13 April 2021
The importance of innovation for modern businesses
Expert comment
‘Innovation,’ particularly in the workplace, has become both a byword for success, and a business buzzword. But what does it actually mean to be innovative?
Innovation is seeing what everybody has seen and thinking what nobody has thought.
This word often inspires ideas of ground-breaking technology and generation-defining inventions, this is far from the only route to bringing innovation to market. It’s problem-solving at its highest, most effective level – and according to the innovation matrix, there are four ways to do this; through incremental, disruptive, architectural, or radical means.
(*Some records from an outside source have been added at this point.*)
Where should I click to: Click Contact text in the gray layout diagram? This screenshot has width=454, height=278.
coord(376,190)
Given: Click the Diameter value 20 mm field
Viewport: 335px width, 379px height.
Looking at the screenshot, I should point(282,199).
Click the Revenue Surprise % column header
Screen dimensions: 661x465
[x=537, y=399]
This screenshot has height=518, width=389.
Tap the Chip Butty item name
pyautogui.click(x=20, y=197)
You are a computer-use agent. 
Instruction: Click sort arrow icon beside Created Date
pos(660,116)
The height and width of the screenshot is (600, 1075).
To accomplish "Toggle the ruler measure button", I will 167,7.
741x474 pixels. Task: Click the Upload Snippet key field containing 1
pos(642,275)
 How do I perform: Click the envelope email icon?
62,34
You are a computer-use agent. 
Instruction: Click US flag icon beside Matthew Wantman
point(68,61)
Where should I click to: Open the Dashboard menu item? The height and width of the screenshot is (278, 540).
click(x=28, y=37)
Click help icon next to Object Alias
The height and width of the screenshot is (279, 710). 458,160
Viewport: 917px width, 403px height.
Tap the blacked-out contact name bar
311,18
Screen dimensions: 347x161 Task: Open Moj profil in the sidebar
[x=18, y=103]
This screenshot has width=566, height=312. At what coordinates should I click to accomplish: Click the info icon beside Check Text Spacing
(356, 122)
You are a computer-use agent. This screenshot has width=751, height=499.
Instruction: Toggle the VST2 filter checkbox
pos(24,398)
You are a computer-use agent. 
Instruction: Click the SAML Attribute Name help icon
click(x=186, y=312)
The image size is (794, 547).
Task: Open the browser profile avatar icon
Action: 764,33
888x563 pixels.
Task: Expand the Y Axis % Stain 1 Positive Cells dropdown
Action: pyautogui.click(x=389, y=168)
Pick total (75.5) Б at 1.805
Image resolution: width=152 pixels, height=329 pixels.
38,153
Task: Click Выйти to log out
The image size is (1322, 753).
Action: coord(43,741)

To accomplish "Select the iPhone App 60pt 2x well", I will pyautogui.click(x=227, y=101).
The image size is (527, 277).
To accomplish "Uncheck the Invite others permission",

Audio is a common feature in each of these categories, with breakthroughs in sound occurring across the entire spectrum. And as we’ll discover, audio branding is a powerful way for every business to fuel their own incremental innovation.
Radical Innovations
From space travel to the iPod, radical innovations are the showstoppers that – as Steve Jobs phrased it – ‘put a ding in the universe.’ They’re rare and revolutionary, addressing longstanding, global issues, and sometimes solving challenges had never even been considered. Most importantly, these innovations are transformative – often changing the way we communicate, how the world functions, and even leading to accelerated economic growth. The phonograph, invented in 1877 by Thomas Edison, did all three and more; establishing the music industry as we know it today. And we don’t have to go that far for more radical innovations in audio – just look to Spotify. Founded less than 15 years ago, the streaming giant has made an inexhaustible catalogue of artists, songs, and genres accessible to all, completely re-conceptualizing the way we listen to and collect music in a relatively short space of time.
Disruptive Innovation
When a new technology or business enters an established market with an attempt to create a new value network, we get disruptive innovation. It’s about finding a gap in an existing, lucrative product or service, and adding a new component that taps into what the mainstream wants – and while it can be risky, it promises a huge payoff when executed successfully. Netflix is a prime example – initially, it was a mail-in movie subscription service envisioned to rival Blockbuster. Now arguably the biggest media outlet in the world, we might never have heard of it had it not utilised technology that already existed in the iPod to bring streaming to the mainstream. And following the iPhone’s irreversible disruption of the mobile phone market, it put a listening device in the palm of everyone’s hand – leading to the current boom in audio and podcast consumption.
Architectural Innovation
Architectural innovation is about working with existing product technologies, taking the most successful components, and reconfiguring them into an improved end result. The prime example is memory foam – developed by Nasa in the 1970s to improve crash protection, then going on to gain global commercial appeal in the mattress industry. The growing use of voice recognition tech is perhaps more topical– and something we’re particularly interested in at PHMG. Smart speakers are only getting smarter, and are now being widely incorporated into all manner of technologies like the Echo Auto. Connecting Alexa to your car, this device allows you to play music, listen to the news, make calls, set reminders, and more, all from behind the wheel.
Incremental Innovation
While these other more dramatic forms of innovation can be rare, incremental is the more common, gradual, and short-term improvement of existing products or services. Vitally, it increases value to a company’s most important customers… their current ones. And an incremental innovation available to every business is audio branding. Utilising the existing platform of the telephone, productions like these introduce audio content when callers are greeted, being connected, or when a call can’t be answered. And by combing inspiring copy, voice artistry and music, they do this in the most emotive and memorable way. This adds value for the caller by keeping them engaged and informed, strengthening communication. And for the business, it builds brand identity, and increases sales inquiries by informing callers of additional services. Just like some of the examples above, it’s an ideal way to differentiate yourself from the competition, marking yourself as a business that sees… thinks… and does.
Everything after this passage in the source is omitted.